Recording Voiceover at Todd A-O
I have to tell you all about my Saturday night. I was lucky enough to be asked by John Baumgartner, one of my directors on Space Hospital, to do a voiceover for an animatic of his new film called Midnight Sun. When he asked me to do it, he told me it was going to be at a place called Todd-AO and that I'd like it as they have free cocoa. I said yes, and asked David if he'd heard of it. He almost lost his mind at me. "TODD-AO??? HAVE I HEARD OF TODD-AO?? THAT'S LIKE ASKING IF I'VE HEARD OF CARNEGIE HALL!!!!!"
So I was promptly educated by my husband that Todd-AO is a world-class sound recording/mixing studio home to multiple academy award winning sound designers and filled with the best equipment and the best engineers. Even better! I asked John if hubby could come along and pant at the big pretty mics and mixing desks and he kindly obliged.
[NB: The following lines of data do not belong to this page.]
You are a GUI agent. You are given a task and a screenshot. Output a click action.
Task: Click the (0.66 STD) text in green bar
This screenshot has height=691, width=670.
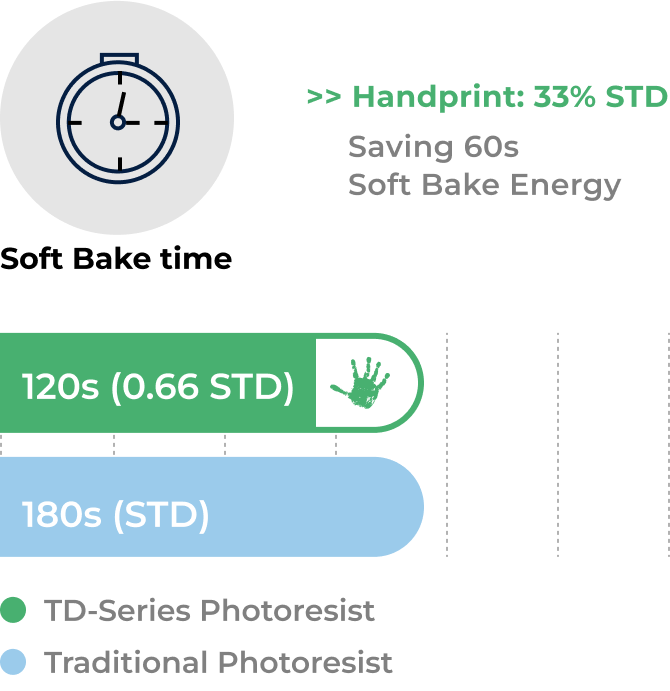(202, 387)
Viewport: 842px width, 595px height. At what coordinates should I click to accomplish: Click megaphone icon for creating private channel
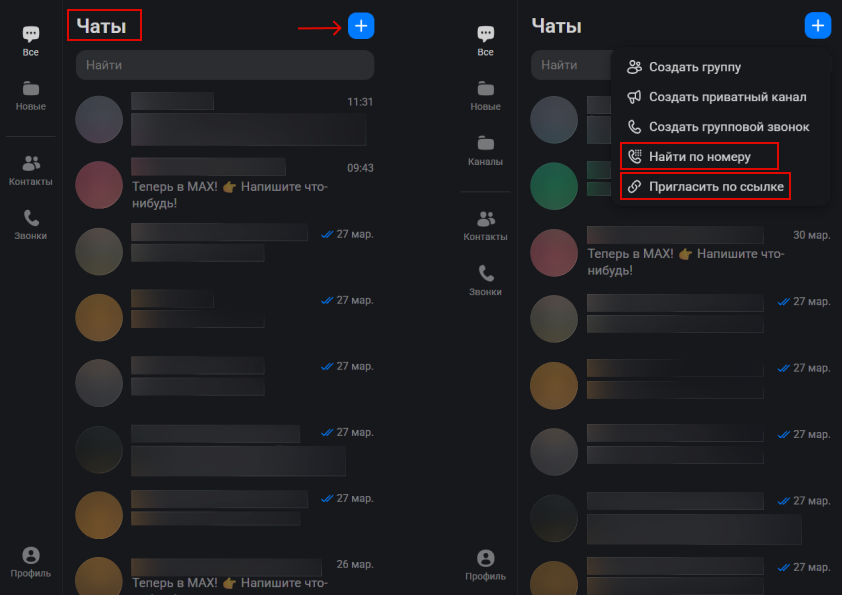pos(634,97)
Friends, it was SO MUCH FUN! I got to scream and yell and scream some more for this animatic (which I won't divulge much about but it looks really awesome). In case you don't know what an animatic is, from Wikipedia:
In animation and special effects work, the storyboarding stage may be followed by simplified mock-ups called "animatics" to give a better idea of how the scene will look and feel with motion and timing. At its simplest, an animatic is a series of still images edited together and displayed in sequence. More commonly, a rough dialogue and/or rough sound track is added to the sequence of still images (usually taken from a storyboard) to test whether the sound and images are working effectively together.
Everyone was extremely nice and accomodating and we got to have a tour of the place afterwards. It was fantastic. The great part was that we got to record in the foley stage (pictured below), so the room was lined with hundreds of sound-making props and accessories and piles of dirt and the like, probably used for untold films I've seen. I learned that twisting celery stalks make for excellent simulation of footsteps in wooded areas.
David simulating composure.
Not so composed.
With John, the director.
Imagining what kind of sound you'd make when shot in the back is more challenging than you think.